Шрифт:
Интервал:
Закладка:
Доктор Шнайдер положил мертвое тельце на стол и распеленал. Зрелище вызвало у него возглас удивления. Или отвращения? Но он, к счастью, тут же овладел собой, быстро и молча осмотрел ребенка и под конец снова обернул тельце полотенцем.
– Я скажу мужу, чтобы он утром позвонил в похоронное бюро. Мать мы возьмем с собой в больницу, она явно потеряла много крови.
Доктор Шнайдер впустил двух санитаров, ожидавших за дверью, и указал на Марианну.
– В клинику, – приказал он. Когда мужчины клали Марианну на носилки, он все же пожелал «скорейшего выздоровления», но не глядя на нее.
Хульда убрала ей прядь волос со лба.
– Я пригляжу за ребенком, – тихо сказала она. – И позабочусь о вашей семье, обещаю.
Марианна кивнула с закрытыми глазами, одинокая слеза застряла в волосах у виска. Затем санитары ее вынесли.
Врач начеркал что-то в справке о смерти и захлопнул сумку. Щелчок металлического замка словно скрепил все печатью. Напоследок он, сдвинув брови, посмотрел на Хульду.
– Я давно за вами наблюдаю, фройляйн Гольд. В этот раз вы, кажется, не наделали ошибок, но когда-нибудь наделаете.
– Как и любой другой человек. – Хульда постаралась придать лицу самоуверенное выражение. Но ее задело каждое слово доктора Шнайдера.
– Возможно. Однако есть люди, которые действуют самоуправно и безответственно, игнорируют прогресс, и тогда ошибка непростительна.
Высказавшись, доктор Шнайдер вышел, оставив Хульду в спальне с мертвым ребенком. Она слышала два сильных мужских голоса, обсуждающих что-то важное, – доктор Шнайдер общался с мужем Марианны.

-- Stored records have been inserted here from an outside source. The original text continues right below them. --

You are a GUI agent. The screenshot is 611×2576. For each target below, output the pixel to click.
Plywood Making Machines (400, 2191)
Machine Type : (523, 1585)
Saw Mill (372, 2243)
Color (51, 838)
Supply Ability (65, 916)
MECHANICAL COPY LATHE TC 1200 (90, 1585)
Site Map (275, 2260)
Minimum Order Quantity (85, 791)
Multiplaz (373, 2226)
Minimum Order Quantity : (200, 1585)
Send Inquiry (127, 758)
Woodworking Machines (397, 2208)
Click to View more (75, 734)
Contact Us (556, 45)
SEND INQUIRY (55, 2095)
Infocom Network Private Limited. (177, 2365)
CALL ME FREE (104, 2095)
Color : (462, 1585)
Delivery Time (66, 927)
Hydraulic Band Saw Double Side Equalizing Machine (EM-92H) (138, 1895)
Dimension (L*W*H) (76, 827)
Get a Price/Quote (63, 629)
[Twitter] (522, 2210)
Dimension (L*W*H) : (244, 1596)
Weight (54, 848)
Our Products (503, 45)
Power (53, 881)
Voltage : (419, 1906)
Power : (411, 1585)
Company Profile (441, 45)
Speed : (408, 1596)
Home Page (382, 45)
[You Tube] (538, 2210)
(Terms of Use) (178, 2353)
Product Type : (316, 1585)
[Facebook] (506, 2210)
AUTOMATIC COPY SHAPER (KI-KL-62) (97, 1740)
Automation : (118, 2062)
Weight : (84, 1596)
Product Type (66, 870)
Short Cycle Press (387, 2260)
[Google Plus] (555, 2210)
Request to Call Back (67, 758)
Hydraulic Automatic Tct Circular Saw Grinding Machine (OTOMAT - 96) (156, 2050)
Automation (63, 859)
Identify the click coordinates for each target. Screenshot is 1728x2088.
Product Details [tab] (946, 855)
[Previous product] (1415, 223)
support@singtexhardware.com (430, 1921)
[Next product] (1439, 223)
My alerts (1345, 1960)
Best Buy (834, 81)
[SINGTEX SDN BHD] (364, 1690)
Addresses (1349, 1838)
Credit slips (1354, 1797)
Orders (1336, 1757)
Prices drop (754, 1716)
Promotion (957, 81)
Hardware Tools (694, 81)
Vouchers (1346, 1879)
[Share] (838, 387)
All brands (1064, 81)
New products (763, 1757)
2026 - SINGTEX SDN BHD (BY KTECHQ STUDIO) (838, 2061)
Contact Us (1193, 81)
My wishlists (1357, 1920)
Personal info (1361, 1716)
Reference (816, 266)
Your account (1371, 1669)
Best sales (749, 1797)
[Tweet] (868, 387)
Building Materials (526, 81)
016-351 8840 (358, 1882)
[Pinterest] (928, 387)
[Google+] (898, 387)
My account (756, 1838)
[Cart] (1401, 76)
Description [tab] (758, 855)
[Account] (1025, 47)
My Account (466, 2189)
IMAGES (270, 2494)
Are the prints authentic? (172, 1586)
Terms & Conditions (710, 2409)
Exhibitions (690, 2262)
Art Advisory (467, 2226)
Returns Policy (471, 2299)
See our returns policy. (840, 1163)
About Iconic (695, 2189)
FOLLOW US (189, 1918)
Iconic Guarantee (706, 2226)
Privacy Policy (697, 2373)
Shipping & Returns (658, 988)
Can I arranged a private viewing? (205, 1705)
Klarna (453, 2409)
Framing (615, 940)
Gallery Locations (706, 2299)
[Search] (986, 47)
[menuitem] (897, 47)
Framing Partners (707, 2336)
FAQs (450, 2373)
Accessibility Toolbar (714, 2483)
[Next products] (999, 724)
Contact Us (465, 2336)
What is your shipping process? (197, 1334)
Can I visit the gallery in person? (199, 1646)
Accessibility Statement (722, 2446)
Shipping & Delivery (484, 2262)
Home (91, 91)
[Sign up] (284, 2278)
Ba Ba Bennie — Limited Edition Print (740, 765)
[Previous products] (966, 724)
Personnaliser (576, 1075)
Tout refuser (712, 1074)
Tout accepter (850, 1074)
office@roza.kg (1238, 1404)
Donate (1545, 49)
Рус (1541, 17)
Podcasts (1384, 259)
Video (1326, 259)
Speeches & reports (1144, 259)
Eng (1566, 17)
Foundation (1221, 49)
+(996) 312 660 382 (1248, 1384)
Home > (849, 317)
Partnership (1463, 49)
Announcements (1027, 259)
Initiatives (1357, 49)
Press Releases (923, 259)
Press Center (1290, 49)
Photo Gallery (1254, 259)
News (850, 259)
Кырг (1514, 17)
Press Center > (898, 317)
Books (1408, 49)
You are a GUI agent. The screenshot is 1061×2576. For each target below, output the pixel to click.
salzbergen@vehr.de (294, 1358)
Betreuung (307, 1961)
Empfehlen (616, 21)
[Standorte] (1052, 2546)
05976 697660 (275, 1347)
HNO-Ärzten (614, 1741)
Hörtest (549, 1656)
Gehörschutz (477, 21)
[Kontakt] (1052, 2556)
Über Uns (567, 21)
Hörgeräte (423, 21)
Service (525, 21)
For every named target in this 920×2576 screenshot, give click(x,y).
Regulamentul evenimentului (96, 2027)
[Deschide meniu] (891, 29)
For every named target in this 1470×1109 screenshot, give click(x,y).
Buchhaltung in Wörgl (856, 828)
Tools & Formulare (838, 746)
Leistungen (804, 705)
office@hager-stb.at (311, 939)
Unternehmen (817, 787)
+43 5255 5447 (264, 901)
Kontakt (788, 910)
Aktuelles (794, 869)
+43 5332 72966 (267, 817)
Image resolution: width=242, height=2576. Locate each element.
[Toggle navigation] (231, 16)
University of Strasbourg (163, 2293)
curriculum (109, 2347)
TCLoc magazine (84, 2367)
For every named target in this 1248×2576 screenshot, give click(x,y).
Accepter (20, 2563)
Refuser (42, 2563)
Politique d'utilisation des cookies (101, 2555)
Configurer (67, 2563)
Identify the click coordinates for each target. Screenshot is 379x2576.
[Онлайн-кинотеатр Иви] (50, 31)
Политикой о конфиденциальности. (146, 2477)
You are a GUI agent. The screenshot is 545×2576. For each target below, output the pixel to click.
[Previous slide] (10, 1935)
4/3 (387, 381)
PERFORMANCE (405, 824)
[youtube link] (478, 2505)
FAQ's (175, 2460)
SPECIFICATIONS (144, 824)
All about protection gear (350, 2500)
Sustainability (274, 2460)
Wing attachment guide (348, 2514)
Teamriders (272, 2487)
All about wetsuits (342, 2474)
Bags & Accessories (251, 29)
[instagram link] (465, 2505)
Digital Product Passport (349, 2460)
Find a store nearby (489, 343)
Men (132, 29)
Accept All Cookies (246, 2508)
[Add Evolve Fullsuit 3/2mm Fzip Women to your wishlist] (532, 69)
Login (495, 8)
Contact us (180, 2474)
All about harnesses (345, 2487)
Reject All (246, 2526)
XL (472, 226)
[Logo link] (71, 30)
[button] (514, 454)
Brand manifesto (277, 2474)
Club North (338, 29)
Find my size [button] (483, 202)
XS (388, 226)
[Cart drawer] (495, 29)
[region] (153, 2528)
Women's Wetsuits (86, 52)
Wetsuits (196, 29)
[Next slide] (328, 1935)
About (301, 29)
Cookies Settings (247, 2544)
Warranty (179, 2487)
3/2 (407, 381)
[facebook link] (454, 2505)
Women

Хульда подошла к окну: внизу Марианну грузили в машину. По инерции Хульда взяла маленький безжизненный сверток и принялась укачивать его. Она знала, что теперь ребенку не нужно этого внимания, что он давно уже далеко отсюда. Но ей самой нужно было успокоиться. Она принялась тихонько напевать. И только после нескольких тактов осознала, что это еврейский псалом, который пел раввин Рубин. Казалось, это было так давно, когда она стояла с ним в убогой кухне Ротманов…
За окном все еще стояла глубокая ночь, только кое-где виднелись тусклые огни фонарей. Хульда ждала утра, первых лучей света, торжества жизни…
– Фройляйн Хульда? – раздался тоненький голос от двери. Это был Хуго. – Можно войти?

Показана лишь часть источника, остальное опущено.